## Description of the task
Whenever the word "icon" appears in a line of the data below, copy that line.
==== Excerpted records
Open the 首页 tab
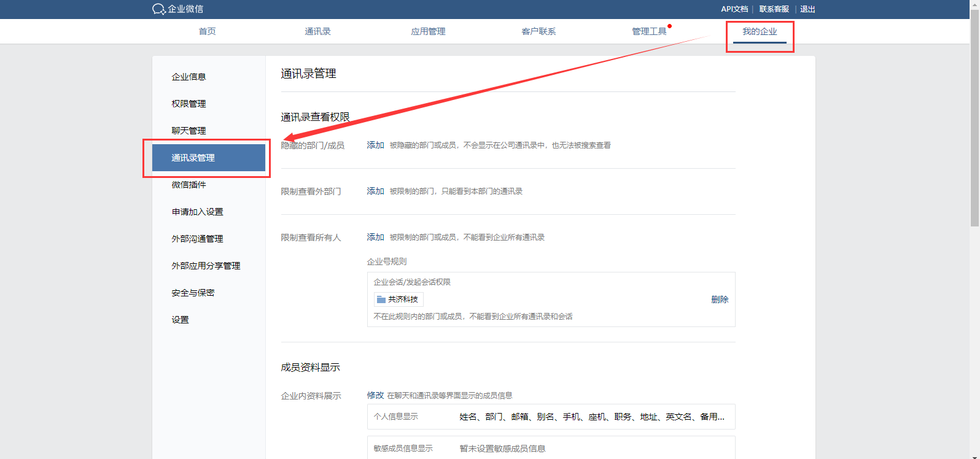The width and height of the screenshot is (980, 459). [207, 31]
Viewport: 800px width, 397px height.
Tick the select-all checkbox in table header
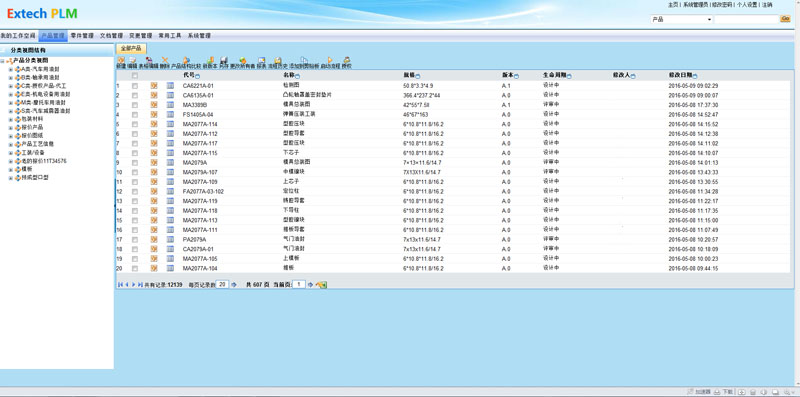click(135, 76)
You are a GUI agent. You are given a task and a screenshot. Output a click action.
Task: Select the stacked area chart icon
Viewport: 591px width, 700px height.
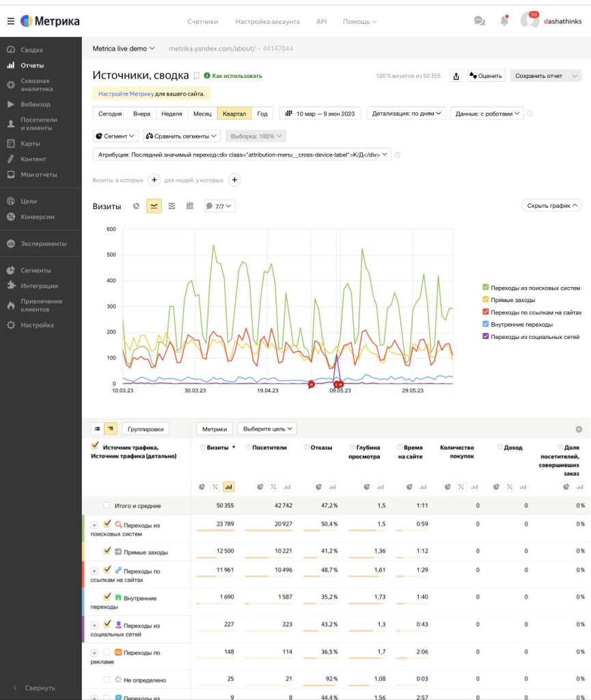(x=171, y=206)
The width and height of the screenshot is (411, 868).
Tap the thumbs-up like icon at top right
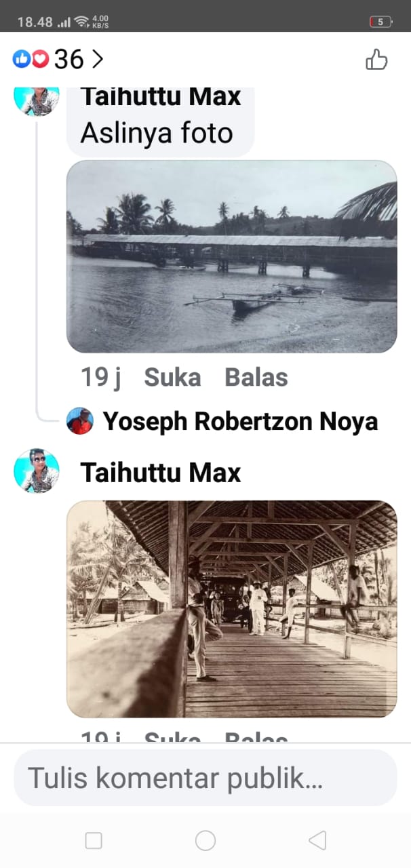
========
## Response to the exercise
Task: Select the stacked area chart icon
Tap the thumbs-up like icon at top right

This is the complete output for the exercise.